■ **Task goal**:
In your reply, write out the records exactly, each line intact.

■ **Data shown**:
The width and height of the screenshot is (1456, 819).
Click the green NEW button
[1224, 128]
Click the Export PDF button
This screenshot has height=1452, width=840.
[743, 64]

■ **Answer to this problem**:
The width and height of the screenshot is (1456, 819).
Click the green NEW button
[1224, 128]
Click the Export PDF button
This screenshot has height=1452, width=840.
[743, 64]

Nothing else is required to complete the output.